In the school meals text below, how many children does the National School Lunch Program provide lunches to each day?

**EXCERPT PROVIDED:**
• • •

Don’t school meals contain processed foods?

  • What have become known as “processed foods” are increasingly being prepared with healthier ingredients, as well as less fat, sodium and sugar.
    • Pizzas are increasingly made with whole grain crusts, low-sodium sauce and reduced fat cheese.
    • Chicken nuggets regularly use whole grain breading and are baked rather than fried.
    • French fries are without trans fat and baked instead of fried – and many schools are now serving baked sweet potato fries

Are school nutrition programs supporting Michelle Obama’s Let’s Move! campaign?

  • As members of the School Nutrition Association, 55,000 school nutrition professionals are partnering with Let’s Move! in support of programs that further the health and well-being of the nation’s children.

How many schools participate in the National School Lunch and Breakfast Programs?

  • The National School Lunch Program operates in nearly 95% of America’s schools, providing lunches to more than 31 million children daily with 5 billion lunches served annually. Approximately 85% of schools participate in the National School Breakfast Program (NSBP), which serves more than 12 million children daily, more than 2 billion breakfasts a year.

Do all students have access to the National School Lunch and Breakfast Programs?

  • All children at participating schools may purchase meals, meeting federal nutrition standards, through the National School Lunch and Breakfast Programs, but families with incomes at or below 185 percent of the poverty level are eligible for free or reduced price meals. Families receive applications for the free and reduced price program from their school nutrition department at the start of the school year.

• • •

**EXCERPTED RECORDS:**
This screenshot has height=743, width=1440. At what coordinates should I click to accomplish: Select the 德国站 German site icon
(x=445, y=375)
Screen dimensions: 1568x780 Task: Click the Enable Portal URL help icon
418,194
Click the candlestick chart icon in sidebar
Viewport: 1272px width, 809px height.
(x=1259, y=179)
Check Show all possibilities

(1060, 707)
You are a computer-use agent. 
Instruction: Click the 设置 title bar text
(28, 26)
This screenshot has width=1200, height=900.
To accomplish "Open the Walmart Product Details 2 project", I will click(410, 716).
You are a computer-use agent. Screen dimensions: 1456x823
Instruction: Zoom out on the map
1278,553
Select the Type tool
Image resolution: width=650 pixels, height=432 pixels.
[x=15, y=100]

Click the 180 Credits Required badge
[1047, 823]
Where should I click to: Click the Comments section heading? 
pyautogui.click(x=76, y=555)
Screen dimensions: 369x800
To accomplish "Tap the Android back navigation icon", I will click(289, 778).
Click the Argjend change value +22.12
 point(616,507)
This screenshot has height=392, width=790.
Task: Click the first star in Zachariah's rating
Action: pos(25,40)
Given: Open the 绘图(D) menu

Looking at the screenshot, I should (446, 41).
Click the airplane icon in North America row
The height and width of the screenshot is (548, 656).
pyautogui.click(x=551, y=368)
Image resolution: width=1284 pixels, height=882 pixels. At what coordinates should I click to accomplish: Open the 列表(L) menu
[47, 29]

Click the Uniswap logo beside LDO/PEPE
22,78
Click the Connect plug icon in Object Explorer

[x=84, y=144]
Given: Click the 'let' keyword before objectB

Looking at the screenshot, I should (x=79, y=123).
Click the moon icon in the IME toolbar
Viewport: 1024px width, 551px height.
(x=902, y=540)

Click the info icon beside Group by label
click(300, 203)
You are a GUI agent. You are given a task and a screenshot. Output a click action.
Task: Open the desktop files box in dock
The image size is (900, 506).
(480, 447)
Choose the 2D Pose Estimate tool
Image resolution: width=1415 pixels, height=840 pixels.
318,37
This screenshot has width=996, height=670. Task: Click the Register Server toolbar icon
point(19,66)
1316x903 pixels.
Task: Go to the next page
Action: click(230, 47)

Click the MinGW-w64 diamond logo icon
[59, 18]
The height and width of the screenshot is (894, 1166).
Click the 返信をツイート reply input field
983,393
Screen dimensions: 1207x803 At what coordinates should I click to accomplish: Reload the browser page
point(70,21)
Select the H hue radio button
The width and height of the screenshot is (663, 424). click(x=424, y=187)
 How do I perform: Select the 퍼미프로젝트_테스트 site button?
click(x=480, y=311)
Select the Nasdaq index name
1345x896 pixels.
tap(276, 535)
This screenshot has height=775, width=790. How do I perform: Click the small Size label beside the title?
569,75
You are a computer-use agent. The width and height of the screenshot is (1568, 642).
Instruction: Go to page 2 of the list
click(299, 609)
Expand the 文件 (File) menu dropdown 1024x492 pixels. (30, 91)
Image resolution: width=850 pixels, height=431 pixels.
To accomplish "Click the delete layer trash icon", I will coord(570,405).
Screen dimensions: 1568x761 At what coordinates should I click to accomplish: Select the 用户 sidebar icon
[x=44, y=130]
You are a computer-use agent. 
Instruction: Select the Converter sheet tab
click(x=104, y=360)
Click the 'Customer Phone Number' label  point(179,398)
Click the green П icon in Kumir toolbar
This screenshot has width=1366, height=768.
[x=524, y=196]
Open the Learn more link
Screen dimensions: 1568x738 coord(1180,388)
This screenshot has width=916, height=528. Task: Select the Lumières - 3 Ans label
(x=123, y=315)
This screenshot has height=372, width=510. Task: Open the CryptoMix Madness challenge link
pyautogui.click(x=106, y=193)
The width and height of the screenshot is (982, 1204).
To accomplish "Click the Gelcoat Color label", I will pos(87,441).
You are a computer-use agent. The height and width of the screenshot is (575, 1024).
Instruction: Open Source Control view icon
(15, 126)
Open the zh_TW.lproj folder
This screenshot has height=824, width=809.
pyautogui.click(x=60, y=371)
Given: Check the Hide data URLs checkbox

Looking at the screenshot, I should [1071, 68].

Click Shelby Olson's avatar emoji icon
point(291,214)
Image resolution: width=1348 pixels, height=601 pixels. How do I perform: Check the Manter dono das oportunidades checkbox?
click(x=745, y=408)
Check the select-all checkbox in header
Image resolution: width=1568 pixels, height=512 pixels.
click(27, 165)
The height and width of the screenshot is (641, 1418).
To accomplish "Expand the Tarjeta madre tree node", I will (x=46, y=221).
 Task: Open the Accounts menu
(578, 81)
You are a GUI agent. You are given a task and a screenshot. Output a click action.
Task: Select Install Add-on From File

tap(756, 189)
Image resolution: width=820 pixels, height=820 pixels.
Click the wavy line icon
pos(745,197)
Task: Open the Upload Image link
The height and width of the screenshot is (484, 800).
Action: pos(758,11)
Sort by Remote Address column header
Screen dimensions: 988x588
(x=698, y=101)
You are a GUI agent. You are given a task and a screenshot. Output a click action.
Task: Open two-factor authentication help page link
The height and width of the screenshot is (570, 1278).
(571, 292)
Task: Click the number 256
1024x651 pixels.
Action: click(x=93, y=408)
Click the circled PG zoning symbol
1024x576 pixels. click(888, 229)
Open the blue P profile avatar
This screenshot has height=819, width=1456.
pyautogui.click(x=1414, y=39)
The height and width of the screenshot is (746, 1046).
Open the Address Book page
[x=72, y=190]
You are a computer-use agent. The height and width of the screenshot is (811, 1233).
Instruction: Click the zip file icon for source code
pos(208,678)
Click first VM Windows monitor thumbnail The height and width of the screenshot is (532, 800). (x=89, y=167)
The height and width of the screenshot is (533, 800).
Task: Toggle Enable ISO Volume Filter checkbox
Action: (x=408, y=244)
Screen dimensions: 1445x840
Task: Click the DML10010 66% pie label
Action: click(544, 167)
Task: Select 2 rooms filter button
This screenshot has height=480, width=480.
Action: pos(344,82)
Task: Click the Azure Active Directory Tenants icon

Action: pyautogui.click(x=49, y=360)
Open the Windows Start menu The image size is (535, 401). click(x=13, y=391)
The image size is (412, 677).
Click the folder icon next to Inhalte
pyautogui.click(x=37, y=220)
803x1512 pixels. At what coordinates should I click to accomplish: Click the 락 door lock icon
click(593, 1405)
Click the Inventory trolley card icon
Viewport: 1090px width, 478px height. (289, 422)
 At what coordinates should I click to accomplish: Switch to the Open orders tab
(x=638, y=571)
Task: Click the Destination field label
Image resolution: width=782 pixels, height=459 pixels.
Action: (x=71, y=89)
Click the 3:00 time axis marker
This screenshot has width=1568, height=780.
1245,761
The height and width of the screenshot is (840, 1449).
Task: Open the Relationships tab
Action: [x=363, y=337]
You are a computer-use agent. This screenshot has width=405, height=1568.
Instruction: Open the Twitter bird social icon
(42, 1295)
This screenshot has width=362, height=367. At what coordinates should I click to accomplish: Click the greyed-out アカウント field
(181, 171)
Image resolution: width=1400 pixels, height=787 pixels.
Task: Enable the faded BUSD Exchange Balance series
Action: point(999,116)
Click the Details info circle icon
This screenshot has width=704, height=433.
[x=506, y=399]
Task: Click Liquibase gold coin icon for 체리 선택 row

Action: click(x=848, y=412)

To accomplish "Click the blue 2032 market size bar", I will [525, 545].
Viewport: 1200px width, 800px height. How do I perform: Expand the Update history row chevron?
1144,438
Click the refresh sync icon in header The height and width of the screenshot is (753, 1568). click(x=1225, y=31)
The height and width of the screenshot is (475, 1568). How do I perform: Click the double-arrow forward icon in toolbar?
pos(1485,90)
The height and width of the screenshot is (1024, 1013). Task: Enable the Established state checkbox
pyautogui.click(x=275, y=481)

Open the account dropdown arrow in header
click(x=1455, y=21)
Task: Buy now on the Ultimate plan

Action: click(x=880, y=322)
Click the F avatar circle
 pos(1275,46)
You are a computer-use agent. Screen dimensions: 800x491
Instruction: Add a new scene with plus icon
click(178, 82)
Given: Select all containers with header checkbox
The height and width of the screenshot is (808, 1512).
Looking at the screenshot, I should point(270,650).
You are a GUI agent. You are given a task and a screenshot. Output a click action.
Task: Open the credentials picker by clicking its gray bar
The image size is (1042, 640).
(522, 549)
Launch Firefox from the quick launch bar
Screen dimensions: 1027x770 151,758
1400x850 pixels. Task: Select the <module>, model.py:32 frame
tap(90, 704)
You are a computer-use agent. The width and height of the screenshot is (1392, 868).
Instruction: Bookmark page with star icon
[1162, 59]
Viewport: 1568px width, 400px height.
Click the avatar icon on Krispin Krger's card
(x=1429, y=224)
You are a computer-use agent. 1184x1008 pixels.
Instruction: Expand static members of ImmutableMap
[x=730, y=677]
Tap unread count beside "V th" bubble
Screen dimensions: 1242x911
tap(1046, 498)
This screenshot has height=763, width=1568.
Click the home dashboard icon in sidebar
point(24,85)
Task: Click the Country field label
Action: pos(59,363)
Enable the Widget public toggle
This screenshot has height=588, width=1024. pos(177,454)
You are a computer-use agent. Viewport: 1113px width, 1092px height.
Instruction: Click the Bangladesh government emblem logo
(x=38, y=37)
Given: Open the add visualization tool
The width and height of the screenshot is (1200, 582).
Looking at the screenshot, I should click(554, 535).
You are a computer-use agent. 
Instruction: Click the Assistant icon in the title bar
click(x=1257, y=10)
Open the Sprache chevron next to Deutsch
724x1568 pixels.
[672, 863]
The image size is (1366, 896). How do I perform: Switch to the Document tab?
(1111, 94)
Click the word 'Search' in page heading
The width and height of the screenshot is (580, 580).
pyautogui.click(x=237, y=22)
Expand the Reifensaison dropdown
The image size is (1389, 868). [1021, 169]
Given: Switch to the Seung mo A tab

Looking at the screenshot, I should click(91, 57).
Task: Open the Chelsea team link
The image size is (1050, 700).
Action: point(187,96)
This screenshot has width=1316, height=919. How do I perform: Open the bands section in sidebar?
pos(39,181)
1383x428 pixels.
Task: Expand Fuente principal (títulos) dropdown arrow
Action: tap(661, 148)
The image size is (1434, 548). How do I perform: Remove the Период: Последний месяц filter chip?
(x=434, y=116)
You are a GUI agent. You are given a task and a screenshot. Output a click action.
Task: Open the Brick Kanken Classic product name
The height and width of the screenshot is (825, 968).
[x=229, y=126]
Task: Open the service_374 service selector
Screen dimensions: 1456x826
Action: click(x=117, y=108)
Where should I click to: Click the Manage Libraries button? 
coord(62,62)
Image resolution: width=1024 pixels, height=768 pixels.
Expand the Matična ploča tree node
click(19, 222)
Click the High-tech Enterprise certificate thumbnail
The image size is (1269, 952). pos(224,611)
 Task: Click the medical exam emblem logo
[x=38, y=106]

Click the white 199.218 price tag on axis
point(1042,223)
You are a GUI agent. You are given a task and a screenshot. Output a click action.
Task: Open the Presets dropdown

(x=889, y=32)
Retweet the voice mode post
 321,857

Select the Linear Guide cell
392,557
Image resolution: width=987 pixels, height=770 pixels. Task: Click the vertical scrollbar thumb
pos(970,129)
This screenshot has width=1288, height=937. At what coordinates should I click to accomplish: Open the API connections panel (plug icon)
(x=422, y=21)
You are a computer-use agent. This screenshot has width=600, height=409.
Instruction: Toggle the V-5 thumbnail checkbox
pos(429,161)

• • •

**ANSWER FOR THIS EXERCISE:** More than 31 million children.